To do
Nothing in the data may be changed; retype all of it.

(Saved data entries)
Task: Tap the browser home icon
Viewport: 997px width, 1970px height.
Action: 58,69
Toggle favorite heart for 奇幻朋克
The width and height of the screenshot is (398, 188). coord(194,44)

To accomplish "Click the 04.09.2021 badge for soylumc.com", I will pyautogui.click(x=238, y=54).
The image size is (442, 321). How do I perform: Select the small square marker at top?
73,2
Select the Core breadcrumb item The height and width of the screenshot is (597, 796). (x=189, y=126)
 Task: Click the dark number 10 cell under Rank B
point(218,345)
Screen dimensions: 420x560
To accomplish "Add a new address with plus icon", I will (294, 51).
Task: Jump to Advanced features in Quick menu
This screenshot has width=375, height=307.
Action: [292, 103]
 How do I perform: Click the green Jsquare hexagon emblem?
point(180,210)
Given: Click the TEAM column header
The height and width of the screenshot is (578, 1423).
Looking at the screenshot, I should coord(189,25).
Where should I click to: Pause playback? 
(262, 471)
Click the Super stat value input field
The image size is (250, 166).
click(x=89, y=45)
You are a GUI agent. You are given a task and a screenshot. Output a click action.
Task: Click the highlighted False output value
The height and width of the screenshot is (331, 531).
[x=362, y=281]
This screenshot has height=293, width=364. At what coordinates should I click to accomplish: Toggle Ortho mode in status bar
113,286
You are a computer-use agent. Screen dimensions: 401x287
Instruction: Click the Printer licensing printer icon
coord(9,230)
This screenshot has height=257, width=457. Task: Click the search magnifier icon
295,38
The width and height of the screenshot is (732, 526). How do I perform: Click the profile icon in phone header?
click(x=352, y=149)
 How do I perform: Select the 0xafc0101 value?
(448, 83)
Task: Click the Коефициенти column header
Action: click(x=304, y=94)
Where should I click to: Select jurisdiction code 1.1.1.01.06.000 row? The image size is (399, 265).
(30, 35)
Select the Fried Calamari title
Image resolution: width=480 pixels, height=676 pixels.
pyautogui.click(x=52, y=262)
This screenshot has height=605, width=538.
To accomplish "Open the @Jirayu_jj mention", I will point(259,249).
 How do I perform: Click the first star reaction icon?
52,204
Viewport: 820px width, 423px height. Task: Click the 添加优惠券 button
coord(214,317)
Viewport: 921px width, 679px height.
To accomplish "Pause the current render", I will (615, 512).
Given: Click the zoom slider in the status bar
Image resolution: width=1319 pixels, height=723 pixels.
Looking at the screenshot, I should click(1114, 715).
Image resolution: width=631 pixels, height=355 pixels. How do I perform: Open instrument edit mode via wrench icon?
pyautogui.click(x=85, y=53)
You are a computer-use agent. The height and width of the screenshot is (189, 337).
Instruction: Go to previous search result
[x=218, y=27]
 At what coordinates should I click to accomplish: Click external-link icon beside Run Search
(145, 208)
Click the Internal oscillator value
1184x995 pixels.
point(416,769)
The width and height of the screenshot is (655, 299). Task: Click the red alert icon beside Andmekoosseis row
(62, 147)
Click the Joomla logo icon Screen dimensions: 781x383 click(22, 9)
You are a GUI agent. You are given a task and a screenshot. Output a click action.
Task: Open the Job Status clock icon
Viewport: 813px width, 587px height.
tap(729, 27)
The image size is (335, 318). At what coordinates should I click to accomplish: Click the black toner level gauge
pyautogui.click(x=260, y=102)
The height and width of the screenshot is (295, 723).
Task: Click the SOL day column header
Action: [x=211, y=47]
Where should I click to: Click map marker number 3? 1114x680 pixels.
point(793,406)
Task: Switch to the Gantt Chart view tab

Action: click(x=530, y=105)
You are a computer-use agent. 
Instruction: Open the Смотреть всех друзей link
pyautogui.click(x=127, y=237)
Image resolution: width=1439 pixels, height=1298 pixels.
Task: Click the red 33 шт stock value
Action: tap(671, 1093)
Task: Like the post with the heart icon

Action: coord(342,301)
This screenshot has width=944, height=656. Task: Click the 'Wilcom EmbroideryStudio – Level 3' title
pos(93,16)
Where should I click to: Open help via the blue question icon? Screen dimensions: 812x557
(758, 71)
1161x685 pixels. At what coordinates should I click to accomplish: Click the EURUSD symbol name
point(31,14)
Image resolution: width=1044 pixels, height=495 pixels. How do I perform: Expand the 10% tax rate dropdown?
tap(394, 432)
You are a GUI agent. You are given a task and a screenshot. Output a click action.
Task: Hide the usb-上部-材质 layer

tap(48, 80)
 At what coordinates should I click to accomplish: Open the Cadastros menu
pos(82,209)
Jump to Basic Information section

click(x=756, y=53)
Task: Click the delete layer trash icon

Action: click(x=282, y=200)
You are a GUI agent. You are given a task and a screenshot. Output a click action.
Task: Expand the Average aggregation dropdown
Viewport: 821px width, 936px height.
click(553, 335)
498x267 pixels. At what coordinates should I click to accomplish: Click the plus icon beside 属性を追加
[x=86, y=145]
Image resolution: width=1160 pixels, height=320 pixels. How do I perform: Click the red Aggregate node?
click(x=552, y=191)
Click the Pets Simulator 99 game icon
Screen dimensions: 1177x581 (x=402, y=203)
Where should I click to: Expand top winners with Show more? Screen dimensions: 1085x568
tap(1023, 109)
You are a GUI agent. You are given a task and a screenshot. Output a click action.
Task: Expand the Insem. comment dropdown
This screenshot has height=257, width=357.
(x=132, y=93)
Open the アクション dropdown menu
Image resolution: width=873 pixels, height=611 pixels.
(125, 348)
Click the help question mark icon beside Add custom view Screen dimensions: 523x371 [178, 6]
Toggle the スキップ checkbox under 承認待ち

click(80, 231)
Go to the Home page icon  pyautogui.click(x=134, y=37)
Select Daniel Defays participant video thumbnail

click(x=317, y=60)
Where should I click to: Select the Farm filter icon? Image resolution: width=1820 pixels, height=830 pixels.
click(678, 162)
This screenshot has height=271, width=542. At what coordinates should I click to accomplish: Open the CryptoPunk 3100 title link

Answer to this task
Task: Tap the browser home icon
Viewport: 997px width, 1970px height.
Action: 58,69
Toggle favorite heart for 奇幻朋克
The width and height of the screenshot is (398, 188). coord(194,44)

To accomplish "Click the 04.09.2021 badge for soylumc.com", I will pyautogui.click(x=238, y=54).
The image size is (442, 321). How do I perform: Select the small square marker at top?
73,2
Select the Core breadcrumb item The height and width of the screenshot is (597, 796). (x=189, y=126)
 Task: Click the dark number 10 cell under Rank B
point(218,345)
Screen dimensions: 420x560
To accomplish "Add a new address with plus icon", I will (294, 51).
Task: Jump to Advanced features in Quick menu
This screenshot has width=375, height=307.
Action: [292, 103]
 How do I perform: Click the green Jsquare hexagon emblem?
point(180,210)
Given: Click the TEAM column header
The height and width of the screenshot is (578, 1423).
Looking at the screenshot, I should coord(189,25).
Where should I click to: Pause playback? 
(262, 471)
Click the Super stat value input field
The image size is (250, 166).
click(x=89, y=45)
You are a GUI agent. You are given a task and a screenshot. Output a click action.
Task: Click the highlighted False output value
The height and width of the screenshot is (331, 531).
[x=362, y=281]
This screenshot has height=293, width=364. At what coordinates should I click to accomplish: Toggle Ortho mode in status bar
113,286
You are a computer-use agent. Screen dimensions: 401x287
Instruction: Click the Printer licensing printer icon
coord(9,230)
This screenshot has height=257, width=457. Task: Click the search magnifier icon
295,38
The width and height of the screenshot is (732, 526). How do I perform: Click the profile icon in phone header?
click(x=352, y=149)
 How do I perform: Select the 0xafc0101 value?
(448, 83)
Task: Click the Коефициенти column header
Action: click(x=304, y=94)
Where should I click to: Select jurisdiction code 1.1.1.01.06.000 row? The image size is (399, 265).
(30, 35)
Select the Fried Calamari title
Image resolution: width=480 pixels, height=676 pixels.
pyautogui.click(x=52, y=262)
This screenshot has height=605, width=538.
To accomplish "Open the @Jirayu_jj mention", I will point(259,249).
 How do I perform: Click the first star reaction icon?
52,204
Viewport: 820px width, 423px height. Task: Click the 添加优惠券 button
coord(214,317)
Viewport: 921px width, 679px height.
To accomplish "Pause the current render", I will (615, 512).
Given: Click the zoom slider in the status bar
Image resolution: width=1319 pixels, height=723 pixels.
Looking at the screenshot, I should click(1114, 715).
Image resolution: width=631 pixels, height=355 pixels. How do I perform: Open instrument edit mode via wrench icon?
pyautogui.click(x=85, y=53)
You are a computer-use agent. The height and width of the screenshot is (189, 337).
Instruction: Go to previous search result
[x=218, y=27]
 At what coordinates should I click to accomplish: Click external-link icon beside Run Search
(145, 208)
Click the Internal oscillator value
1184x995 pixels.
point(416,769)
The width and height of the screenshot is (655, 299). Task: Click the red alert icon beside Andmekoosseis row
(62, 147)
Click the Joomla logo icon Screen dimensions: 781x383 click(22, 9)
You are a GUI agent. You are given a task and a screenshot. Output a click action.
Task: Open the Job Status clock icon
Viewport: 813px width, 587px height.
tap(729, 27)
The image size is (335, 318). At what coordinates should I click to accomplish: Click the black toner level gauge
pyautogui.click(x=260, y=102)
The height and width of the screenshot is (295, 723).
Task: Click the SOL day column header
Action: [x=211, y=47]
Where should I click to: Click map marker number 3? 1114x680 pixels.
point(793,406)
Task: Switch to the Gantt Chart view tab

Action: click(x=530, y=105)
You are a computer-use agent. 
Instruction: Open the Смотреть всех друзей link
pyautogui.click(x=127, y=237)
Image resolution: width=1439 pixels, height=1298 pixels.
Task: Click the red 33 шт stock value
Action: tap(671, 1093)
Task: Like the post with the heart icon

Action: coord(342,301)
This screenshot has width=944, height=656. Task: Click the 'Wilcom EmbroideryStudio – Level 3' title
pos(93,16)
Where should I click to: Open help via the blue question icon? Screen dimensions: 812x557
(758, 71)
1161x685 pixels. At what coordinates should I click to accomplish: Click the EURUSD symbol name
point(31,14)
Image resolution: width=1044 pixels, height=495 pixels. How do I perform: Expand the 10% tax rate dropdown?
tap(394, 432)
You are a GUI agent. You are given a task and a screenshot. Output a click action.
Task: Hide the usb-上部-材质 layer

tap(48, 80)
 At what coordinates should I click to accomplish: Open the Cadastros menu
pos(82,209)
Jump to Basic Information section

click(x=756, y=53)
Task: Click the delete layer trash icon

Action: click(x=282, y=200)
You are a GUI agent. You are given a task and a screenshot. Output a click action.
Task: Expand the Average aggregation dropdown
Viewport: 821px width, 936px height.
click(553, 335)
498x267 pixels. At what coordinates should I click to accomplish: Click the plus icon beside 属性を追加
[x=86, y=145]
Image resolution: width=1160 pixels, height=320 pixels. How do I perform: Click the red Aggregate node?
click(x=552, y=191)
Click the Pets Simulator 99 game icon
Screen dimensions: 1177x581 (x=402, y=203)
Where should I click to: Expand top winners with Show more? Screen dimensions: 1085x568
tap(1023, 109)
You are a GUI agent. You are given a task and a screenshot. Output a click action.
Task: Expand the Insem. comment dropdown
This screenshot has height=257, width=357.
(x=132, y=93)
Open the アクション dropdown menu
Image resolution: width=873 pixels, height=611 pixels.
(125, 348)
Click the help question mark icon beside Add custom view Screen dimensions: 523x371 [178, 6]
Toggle the スキップ checkbox under 承認待ち

click(80, 231)
Go to the Home page icon  pyautogui.click(x=134, y=37)
Select Daniel Defays participant video thumbnail

click(x=317, y=60)
Where should I click to: Select the Farm filter icon? Image resolution: width=1820 pixels, height=830 pixels.
click(678, 162)
This screenshot has height=271, width=542. At what coordinates should I click to accomplish: Open the CryptoPunk 3100 title link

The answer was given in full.